Task item:
Which lines in the records below include the word "Viewport"? Report each of them in full.

Dataset entries
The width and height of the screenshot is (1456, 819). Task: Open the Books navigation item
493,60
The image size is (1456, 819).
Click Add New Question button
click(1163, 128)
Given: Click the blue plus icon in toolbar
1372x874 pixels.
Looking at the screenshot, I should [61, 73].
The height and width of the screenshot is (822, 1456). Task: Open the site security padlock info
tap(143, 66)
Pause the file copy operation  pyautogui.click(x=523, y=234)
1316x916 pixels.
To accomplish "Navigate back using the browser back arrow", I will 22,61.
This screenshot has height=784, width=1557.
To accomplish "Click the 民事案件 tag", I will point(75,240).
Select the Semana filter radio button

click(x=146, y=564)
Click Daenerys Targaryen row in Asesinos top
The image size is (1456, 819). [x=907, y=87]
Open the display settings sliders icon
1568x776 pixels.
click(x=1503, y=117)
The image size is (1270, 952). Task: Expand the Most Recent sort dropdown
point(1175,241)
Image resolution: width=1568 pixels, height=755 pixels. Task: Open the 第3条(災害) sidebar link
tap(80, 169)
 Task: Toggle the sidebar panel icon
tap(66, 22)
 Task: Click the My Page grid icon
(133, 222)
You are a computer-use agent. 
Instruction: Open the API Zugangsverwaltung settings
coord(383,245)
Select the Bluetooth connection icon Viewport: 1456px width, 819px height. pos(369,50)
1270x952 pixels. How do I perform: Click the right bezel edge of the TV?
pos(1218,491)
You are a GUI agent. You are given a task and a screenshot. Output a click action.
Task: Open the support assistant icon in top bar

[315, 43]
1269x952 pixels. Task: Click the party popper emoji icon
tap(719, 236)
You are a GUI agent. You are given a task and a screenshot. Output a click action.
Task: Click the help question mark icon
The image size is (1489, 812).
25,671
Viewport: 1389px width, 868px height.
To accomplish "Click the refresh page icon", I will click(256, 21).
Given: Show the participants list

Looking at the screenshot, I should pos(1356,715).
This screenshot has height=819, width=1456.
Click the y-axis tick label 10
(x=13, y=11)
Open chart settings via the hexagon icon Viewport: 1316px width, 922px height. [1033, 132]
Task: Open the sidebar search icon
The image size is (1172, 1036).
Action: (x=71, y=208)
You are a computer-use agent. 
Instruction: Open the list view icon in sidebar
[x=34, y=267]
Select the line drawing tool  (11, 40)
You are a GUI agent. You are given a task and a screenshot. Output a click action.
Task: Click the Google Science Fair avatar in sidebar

Exercise result:
Select the Bluetooth connection icon Viewport: 1456px width, 819px height. pos(369,50)
Viewport: 1389px width, 868px height.
Open chart settings via the hexagon icon Viewport: 1316px width, 922px height. [1033, 132]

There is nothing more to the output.